__Textauswahl__.
++++

Zu meiner Überraschung ließ sich die FDJ-Arbeit im Dorf besser an, als ich befürchtet hat­te.

[...] Es war nicht die große Politik, die anzog, sondern es waren in erster Linie die unmittel­baren Interessen der Ju­gendlichen, an die wir anknüpften. Na­türlich blieb unser Tun nicht unbeachtet, und so erschien Reinsdorf manchmal auf der Kreisseite der Volkswacht.

Im Frühjahr 1959 durfte ich zum ersten Mal in einem Präsidium sitzen, das war auf der Kreisdelegiertenkonferenz der FDJ. In der Diskussion berichtete ich über die Aktivitäten meiner Freunde und unsere Erfahrungen. Mit dem mir angeborenen Streben nach Vollstän­digkeit hatte ich alles aufgezählt, was wir so machten und wie wir das zustande gebracht hätten. Andere Dorfgruppen konnten da offenbar nur schwer mithalten. Das wunderte mich sehr, denn wir hatten ja gerade erst angefangen, während andere schon viel länger existierten. So nahm das Schicksal seinen Lauf.

Ich erfuhr Anerkennung, die, wie ich es empfand, weit über der erbrachten Leistung lag, und ich landete auf der Kandidatenliste für das Präsidium des VI. Parlaments der FDJ, das vom 12. bis 15. Mai 1959 in Rostock stattfand. Im Protokoll wurde ich geführt als »Erich Postler, FDJ-Gruppenleiter und Einzelbauer im Bezirk Gera«. [2]

Das war natürlich nicht korrekt, denn ich war noch Lehrling auf dem elterlichen Hof und hatte dies stets bekundet. Aber ich wurde den Einzelbauern nie los und habe zu dementie­ren irgendwann aufgegeben. Wie ich bald merkte, ging es auch gar nicht um meine konkre­te soziale Stellung, sondern darum, dass ich ein Jugendlicher aus der privaten Landwirt­schaft war, unter denen die FDJ damals kaum Einfluss hatte. Meine Freunde von der Be­zirksleitung Gera, die mich auf dem Parlament zu reden aufforderten, wollten, dass die De­legierten – gleichsam aus berufenem Munde – zu einem sehr aktuellen Thema eine authentische Meinung zu hören bekamen: zur Umgestaltung der Landwirtschaft, dem Überg­ang zum genossenschaftlichen Wirtschaften. Es kann gut sein, dass wir vom Ergebnis un­terschiedliche Vorstellungen hatten, aber für manche meiner Argumente hatten sie sogar die Fakten geliefert.

++++

__Datenauszug__.
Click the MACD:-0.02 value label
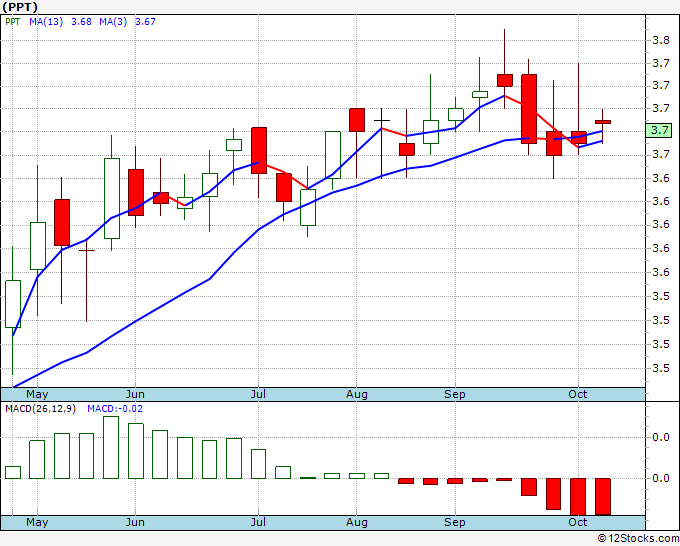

++++

__Bitte bearbeiten__.
1) Wo und wann fand laut dem Text über die FDJ-Arbeit im Dorf das VI. Parlament der FDJ statt?
2) Nimm aus dem Text über die FDJ-Arbeit im Dorf das Stück, das mit „[...] Es war“ beginnt und bis einschließlich „Kreisseite der Volkswacht.“ reicht, und gib es wieder, wobei „Reinsdorf“ durch „unser Dorf“ ersetzt wird.

__Lösungen__.
1) In Rostock, vom 12. bis 15. Mai 1959.

2)
[...] Es war nicht die große Politik, die anzog, sondern es waren in erster Linie die unmittel­baren Interessen der Ju­gendlichen, an die wir anknüpften. Na­türlich blieb unser Tun nicht unbeachtet, und so erschien unser Dorf manchmal auf der Kreisseite der Volkswacht.